Let’s look at the effect of a specific mandate, mammograms. Current recommendations suggest that every woman over 40 ought to get one yearly. Thus insurance companies are mandated to pay for mammograms with no charge to the patient. The reasoning goes that catching breast cancer early is a good thing and will save money overall. It is also assumed that providing the service for free will remove the major barrier to access.

But what will this really cost? Radiology groups will have to do the mammogram, billers will code and bill the insurance company, the insurance company will process the claim, verifying that the patient has paid her monthly premium, and cut a check to the radiologist—anywhere from one to three months later. It is estimated that the administrative costs for such a claim amount to about $50.

Multiply $50 by, say, 50 million women over 40. That is $2.5 billion in administrative costs—for a service that can now be obtained for as little as $80 cash. The administrative burden will nearly double the cost for this one service with no proof that the quality or access to care will be any better than it is today.

On top of the cost, physicians will be now given the task of prodding each woman to get her mammogram, with his own compensation being lowered if she does not. Cost is not the only deterrent women have to getting screening mammograms, others being discomfort, fear, or simple procrastination. Yet the doctor will be expected to hire personnel to track compliance in his ever enlarging nanny role.

ObamaCare needs to be labeled what it is—an expensive, burdensome, private sector job-killing bureaucratic nightmare that will ultimately bankrupt the states and extend the economic recession.

We do not need Big Government to tell us what to do, but liberty to act in our own best interest. Instead of buying expensive government-approved insurance, we need the option to buy the insurance we want with the deductible and the coverage we want. We need to freedom to establish a relationship with a physician who is a trusted coach and confidant, paying him directly for most services.

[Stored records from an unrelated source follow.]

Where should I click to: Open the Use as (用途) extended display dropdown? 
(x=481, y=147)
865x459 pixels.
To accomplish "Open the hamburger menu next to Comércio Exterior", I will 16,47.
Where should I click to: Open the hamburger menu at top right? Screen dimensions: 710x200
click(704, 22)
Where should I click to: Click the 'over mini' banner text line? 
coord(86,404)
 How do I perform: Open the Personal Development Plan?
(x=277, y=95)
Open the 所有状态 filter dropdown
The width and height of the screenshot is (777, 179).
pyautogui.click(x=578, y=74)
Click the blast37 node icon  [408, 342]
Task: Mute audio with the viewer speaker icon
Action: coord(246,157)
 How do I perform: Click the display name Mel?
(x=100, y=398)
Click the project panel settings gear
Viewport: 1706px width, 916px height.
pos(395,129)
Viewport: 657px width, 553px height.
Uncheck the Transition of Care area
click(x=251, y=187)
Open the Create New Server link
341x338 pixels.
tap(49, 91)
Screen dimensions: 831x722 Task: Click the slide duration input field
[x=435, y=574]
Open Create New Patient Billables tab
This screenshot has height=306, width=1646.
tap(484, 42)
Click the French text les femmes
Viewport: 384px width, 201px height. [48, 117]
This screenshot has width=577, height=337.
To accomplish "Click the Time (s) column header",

Physicians are tired of government meddling, as if we do not know how to care for patients. We love our profession and love to see and help patients get well. We do not love the exploding paperwork burden and the constant intrusion of the government inserting its will between our patients and us.


Dr. Alieta Eck, MD, President of AAPS graduated from the Rutgers College of Pharmacy in NJ and the St. Louis School of Medicine in St. Louis, MO. She studied Internal Medicine at Robert Wood Johnson University Hospital in New Brunswick, NJ and has been in private practice with her husband, Dr. John Eck, MD in Piscataway, NJ since 1988. She has been involved in health care reform since residency and is convinced that the government is a poor provider of medical care. She testified before the Joint Economic Committee of the US Congress in 2004 about better ways to deliver health care in the United States. In 2003, she and her husband founded the Zarephath Health Center, a free clinic for the poor and uninsured that currently cares for 300-400 patients per month utilizing the donated services of volunteer physicians and nurses. Dr. Eck is a long time member of the Christian Medical Dental Association and in 2009 joined the board of the Association of American Physicians and Surgeons. In addition, she serves on the board of Christian Care Medi-Share, a faith based medical cost sharing Ministry. She is a member of Zarephath Christian Church and she and her husband have five children, one in medical school in NJ.